**Requirement:** Quote the records word for word, from the line containing "You are a computer-use agent. The" through the last line of the records, and leave the pictures out of your answer.

**Data supplied:**
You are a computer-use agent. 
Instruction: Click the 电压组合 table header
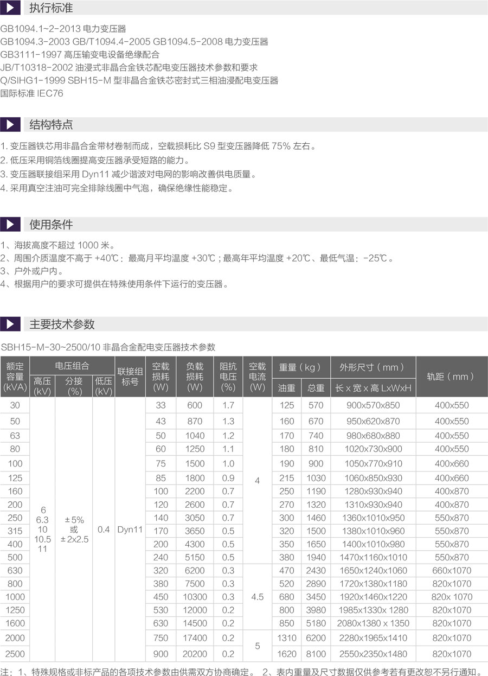click(x=72, y=366)
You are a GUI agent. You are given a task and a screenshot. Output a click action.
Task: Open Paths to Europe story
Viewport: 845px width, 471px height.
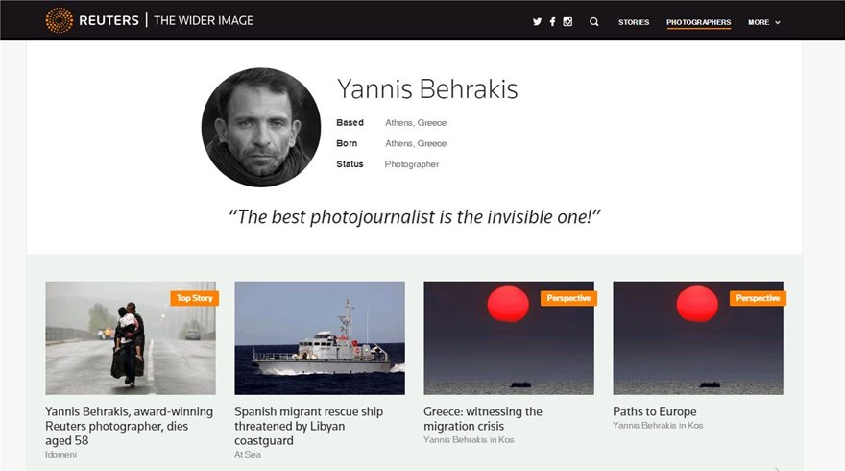(x=655, y=411)
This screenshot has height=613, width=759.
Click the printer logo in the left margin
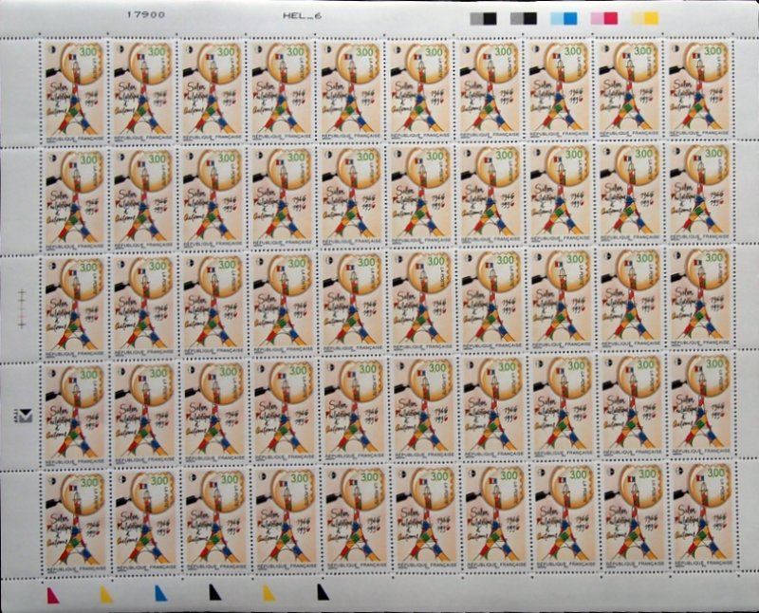[28, 412]
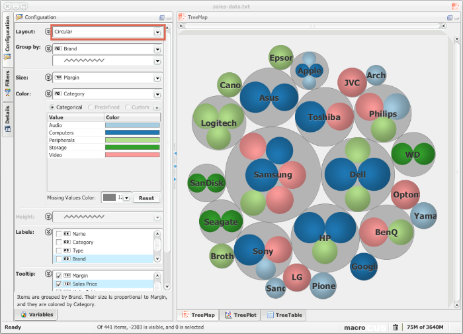463x334 pixels.
Task: Switch to the TreePlot tab
Action: point(240,315)
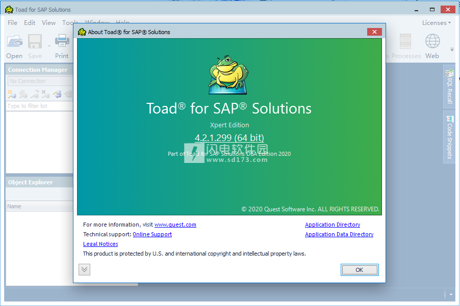The width and height of the screenshot is (460, 306).
Task: Open the www.quest.com link
Action: tap(175, 225)
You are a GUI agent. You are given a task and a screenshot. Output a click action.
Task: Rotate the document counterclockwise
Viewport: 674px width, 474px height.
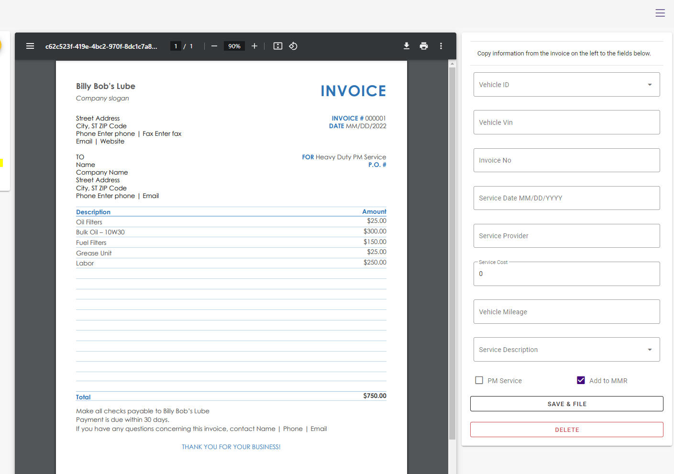293,46
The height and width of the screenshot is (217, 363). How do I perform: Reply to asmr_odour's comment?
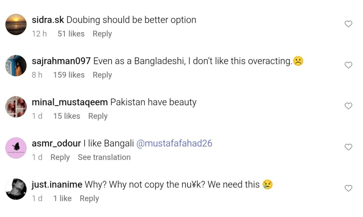click(60, 157)
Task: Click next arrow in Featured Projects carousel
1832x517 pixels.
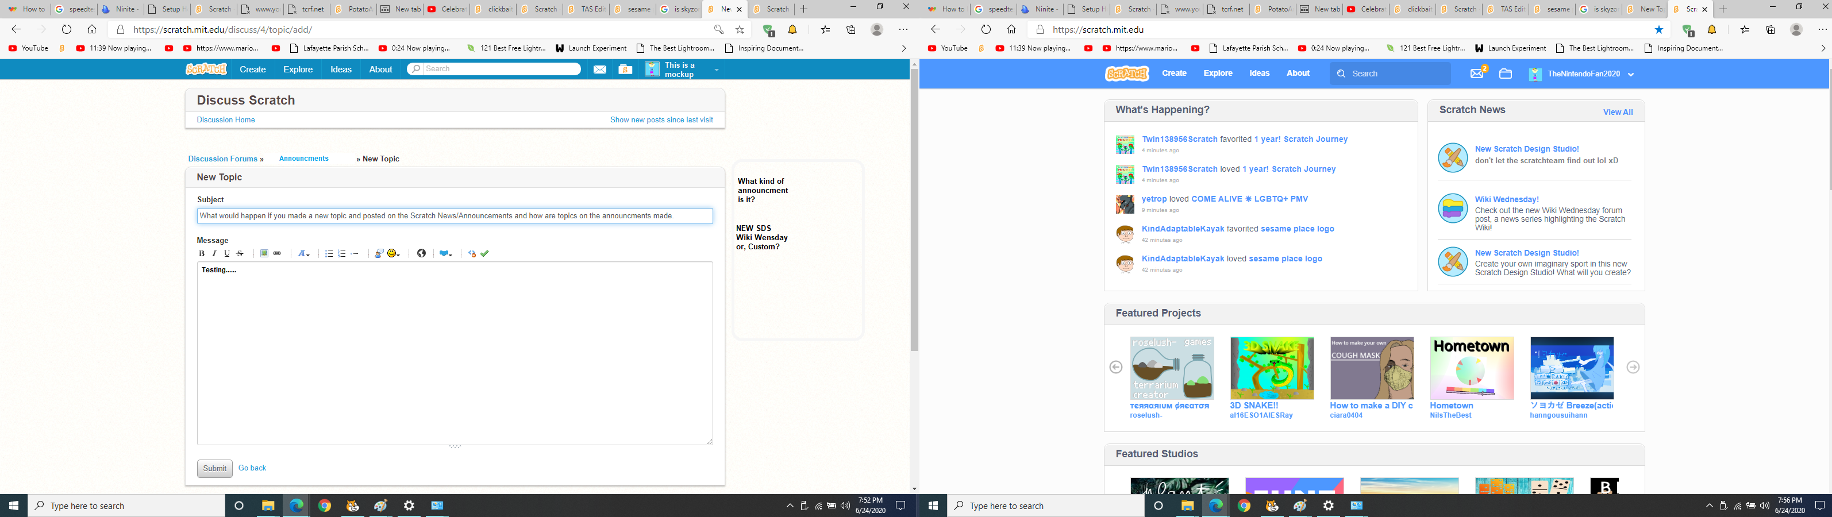Action: [1633, 367]

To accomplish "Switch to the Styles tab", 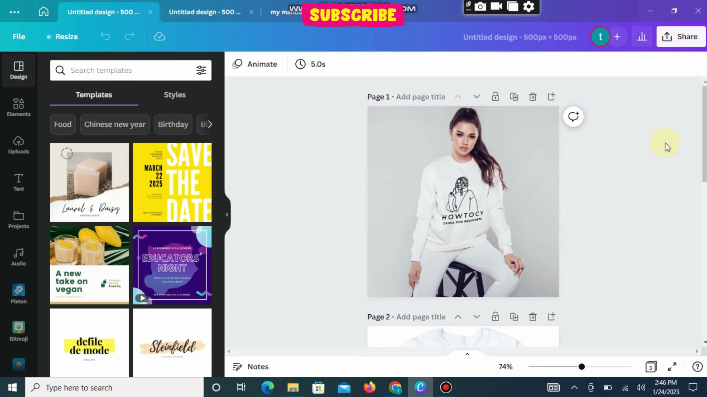I will click(175, 95).
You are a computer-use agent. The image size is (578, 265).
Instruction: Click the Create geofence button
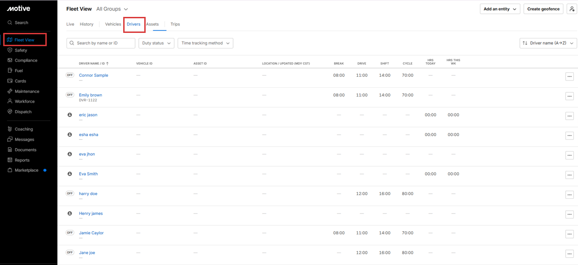pyautogui.click(x=543, y=9)
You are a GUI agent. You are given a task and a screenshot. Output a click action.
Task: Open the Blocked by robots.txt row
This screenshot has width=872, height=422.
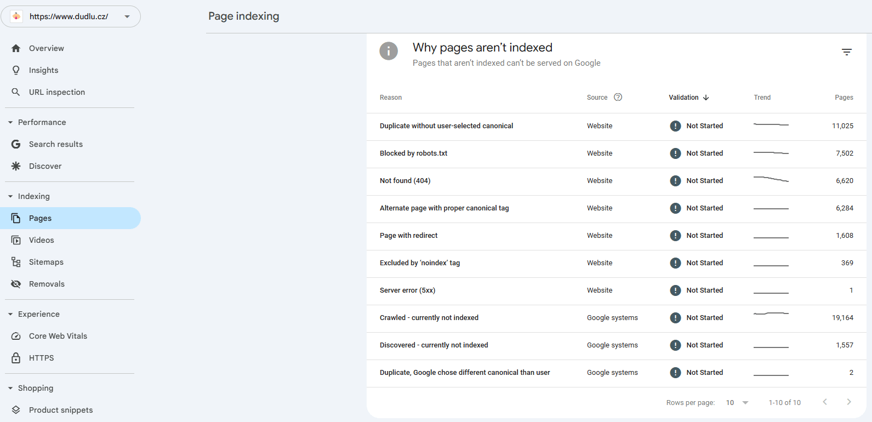413,153
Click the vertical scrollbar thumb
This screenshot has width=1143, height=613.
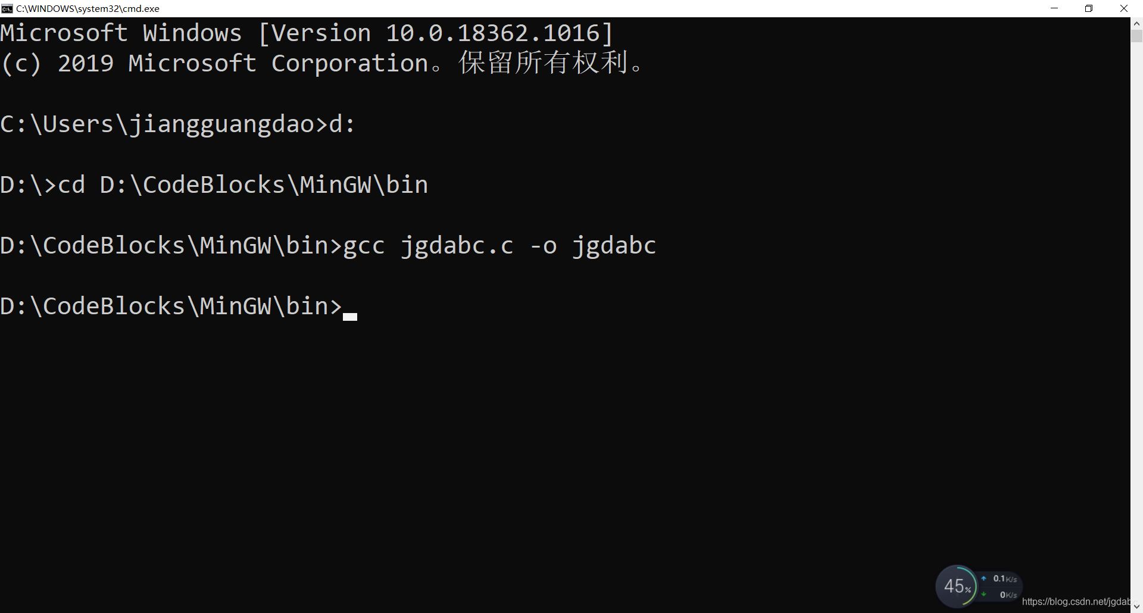point(1136,36)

**The output:**
You are a computer-use agent. The image size is (578, 265).
Instruction: Click the Create geofence button
pyautogui.click(x=543, y=9)
You are a GUI agent. You are given a task and a screenshot. Output a click action.
Task: Open the Blocked by robots.txt row
This screenshot has width=872, height=422.
413,153
Click the vertical scrollbar thumb
This screenshot has width=1143, height=613.
point(1136,36)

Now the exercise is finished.